Not Dover, though, right? “As a standards-driven district, class instruction focuses upon preparing students to achieve proficiency on standards-based assessments.” OK. OK. The classes at Dover High School are designed to make sure students can pass standardized tests.

But, the students are still encouraged to think for themselves. Otherwise, why would Michael Baska, the assistant superintendent, include the words, “With respect to any theory, students are encouraged to keep an open mind,” in a letter to parents?

The letter was sent out because it contains a prepared statement biology teachers will be reading to students, informing them that a book is available to those who wish to read it about intelligent design, which I’ve heard called creationism with a pseudo-scientific spin more often than anything else.

The students will not be tested on the material. The material will not even be taught in class. And, the parents can have the students excused from class while this piece of information is being delivered.

A school’s curriculum should reflect the surrounding community’s views.
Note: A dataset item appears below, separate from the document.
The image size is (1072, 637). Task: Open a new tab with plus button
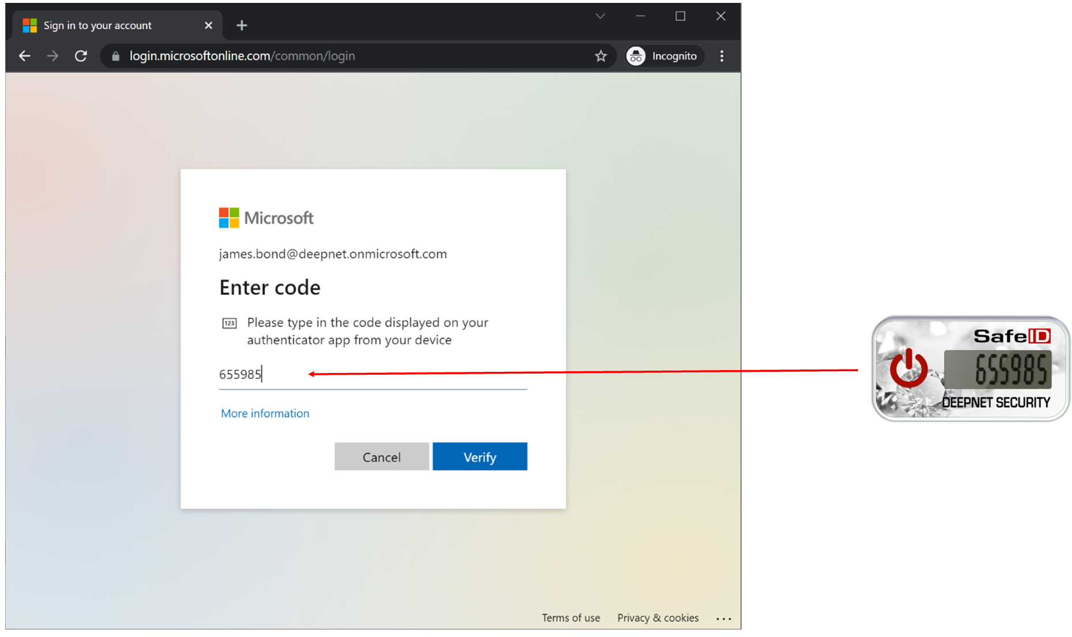click(x=242, y=25)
With so many schools barely able to meet minimal educational standards, it’s refreshing to read an article about controversial topics rather than poor performance or lack of funding.
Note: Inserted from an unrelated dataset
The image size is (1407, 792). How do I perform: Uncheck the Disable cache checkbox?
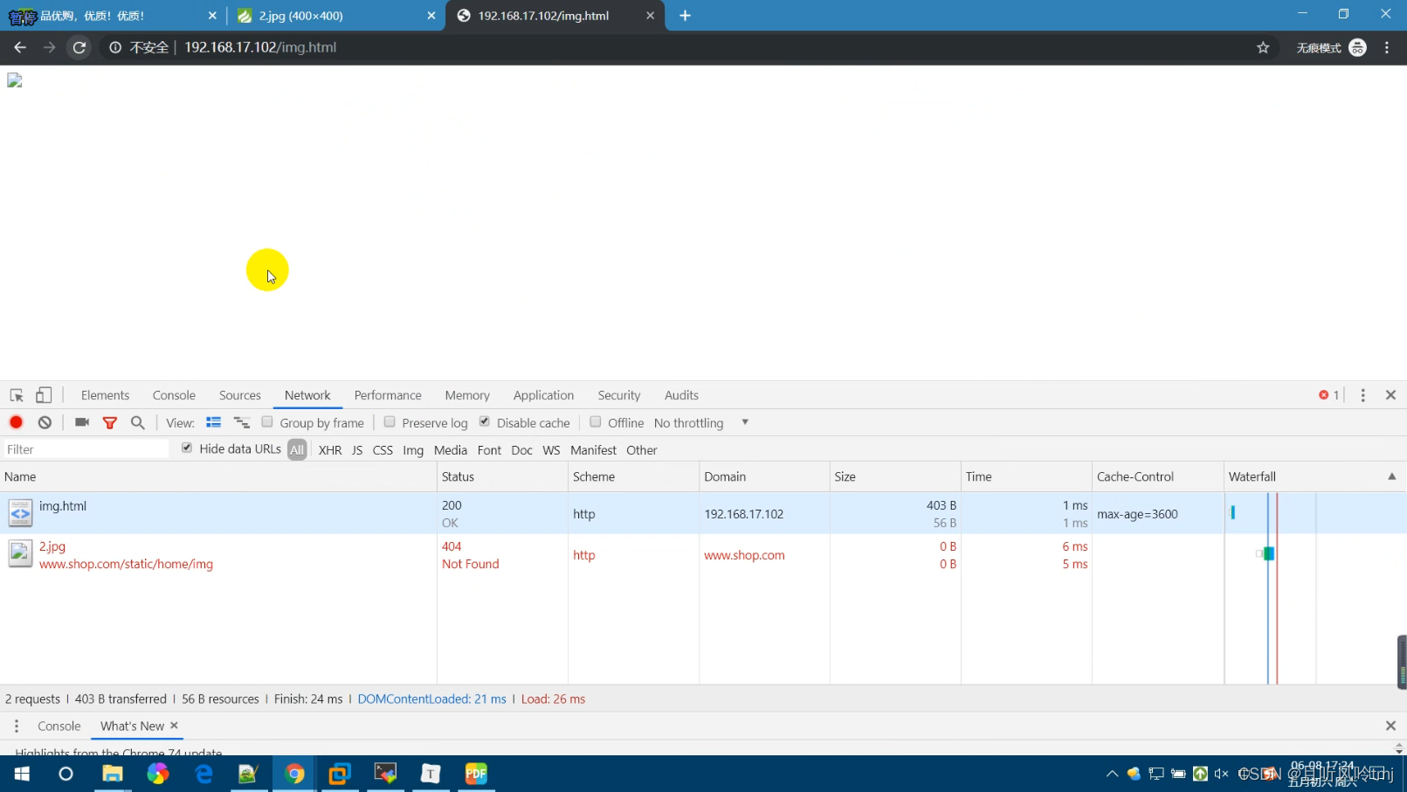[x=485, y=422]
For the moment though, let’s imagine that our friends in Dover are big Oscar Wilde fans. They’ve developed a new view on social interaction based on that wonderful line: “Women are a decorative sex. They never have anything to say, but they say it charmingly. Women represent the triumph of matter over mind.”
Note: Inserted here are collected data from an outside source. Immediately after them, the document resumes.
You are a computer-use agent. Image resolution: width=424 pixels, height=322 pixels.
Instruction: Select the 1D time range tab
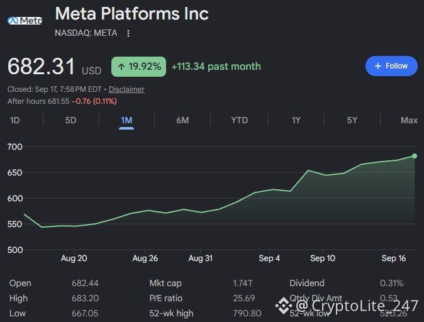(15, 120)
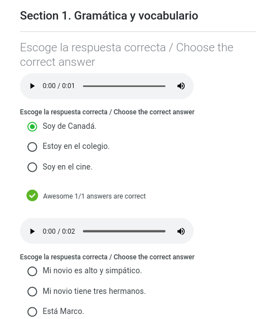Mute the second audio player volume
Screen dimensions: 256x319
[181, 231]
So, the fine folks of Dover have a large population of people holding an incredibly patriarchal view that in no way stems from a religious source – as Oscar Wilde is a far cry from being even remotely biblical. They do their town-meeting thing, and next fall a new letter goes out warning parents about the following in-class speech:

“This school district is standardized-test driven, so the material being taught will only be that contained in the usual social studies texts. A second textbook, however, is available to any student who would be interested. It contains an alternate view of the ideal social structure.”

However I may feel about the new topic, it’s definitely OK for teachers to let students know about its existence. Hell, my eighth-grade teacher went so far as to lend me his copy of “The Communist Manifesto.” He wasn’t exactly a Marxist, but he had a copy around for the occasional curious student. And in the hypothetical case of Dover, a large portion of the population wants its children to be made aware of these teachings. So, aware they should be made.

Education needs to be more than the accumulation of data. Schools should present opposing viewpoints, particularly those held by large percentages of the local population. If I remember correctly, after discovering one girl did not believe in evolution, my high school biology teachers said, “Yes, evolution is just a theory. But, then so is gravity.”

Intelligent design is cheating. It’s defeatist science sloppily wrapped around a lack of faith. But, that doesn’t mean it mustn’t be spoken of within school corridors. A distance must remain between church and state to protect the liberties of the people, but the distance between them is not the goal. It exists to guarantee just the kind of discussion that’s being forbidden in Dover.